*** Opening of Task input ***

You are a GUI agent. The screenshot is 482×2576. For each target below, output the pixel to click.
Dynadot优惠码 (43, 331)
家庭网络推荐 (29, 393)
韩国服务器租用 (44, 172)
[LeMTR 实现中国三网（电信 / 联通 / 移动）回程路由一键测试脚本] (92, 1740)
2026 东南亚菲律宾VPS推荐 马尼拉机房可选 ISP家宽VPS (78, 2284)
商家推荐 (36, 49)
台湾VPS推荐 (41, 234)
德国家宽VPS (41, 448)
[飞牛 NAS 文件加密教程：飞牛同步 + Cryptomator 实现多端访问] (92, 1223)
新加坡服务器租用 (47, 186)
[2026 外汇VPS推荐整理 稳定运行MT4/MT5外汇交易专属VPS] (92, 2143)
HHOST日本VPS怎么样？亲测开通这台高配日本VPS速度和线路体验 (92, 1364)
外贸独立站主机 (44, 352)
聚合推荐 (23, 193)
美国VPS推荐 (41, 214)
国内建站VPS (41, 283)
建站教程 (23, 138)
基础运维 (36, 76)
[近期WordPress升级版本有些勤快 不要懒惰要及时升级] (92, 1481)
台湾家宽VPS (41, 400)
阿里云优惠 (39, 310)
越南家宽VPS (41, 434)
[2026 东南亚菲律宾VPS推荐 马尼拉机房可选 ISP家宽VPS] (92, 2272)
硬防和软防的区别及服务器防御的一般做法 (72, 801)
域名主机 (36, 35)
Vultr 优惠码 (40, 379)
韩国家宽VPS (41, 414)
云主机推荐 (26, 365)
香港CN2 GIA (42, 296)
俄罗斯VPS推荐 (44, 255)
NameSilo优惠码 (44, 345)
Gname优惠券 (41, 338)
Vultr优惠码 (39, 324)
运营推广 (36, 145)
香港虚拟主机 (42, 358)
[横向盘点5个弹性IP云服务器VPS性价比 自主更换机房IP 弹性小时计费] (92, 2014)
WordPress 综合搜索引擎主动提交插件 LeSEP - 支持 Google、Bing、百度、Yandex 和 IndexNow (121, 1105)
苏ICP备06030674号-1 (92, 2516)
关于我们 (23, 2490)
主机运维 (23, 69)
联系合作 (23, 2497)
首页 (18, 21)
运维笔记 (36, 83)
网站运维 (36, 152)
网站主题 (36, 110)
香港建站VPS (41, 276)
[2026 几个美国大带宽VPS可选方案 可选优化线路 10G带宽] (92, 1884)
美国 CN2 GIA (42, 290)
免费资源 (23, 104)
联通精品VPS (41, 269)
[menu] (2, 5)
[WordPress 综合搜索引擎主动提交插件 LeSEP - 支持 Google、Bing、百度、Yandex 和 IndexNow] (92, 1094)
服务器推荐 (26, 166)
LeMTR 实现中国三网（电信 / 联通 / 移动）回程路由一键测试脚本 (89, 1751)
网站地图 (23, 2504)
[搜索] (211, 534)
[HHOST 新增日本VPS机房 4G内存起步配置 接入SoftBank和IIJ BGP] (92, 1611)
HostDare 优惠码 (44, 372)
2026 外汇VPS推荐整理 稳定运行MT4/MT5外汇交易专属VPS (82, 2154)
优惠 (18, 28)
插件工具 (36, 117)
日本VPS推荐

*** Close of Task input ***

__Your instructions__:
Count the lines in the listing where the string "Yandex" appears. Answer with the number only.

__Answer section__:
2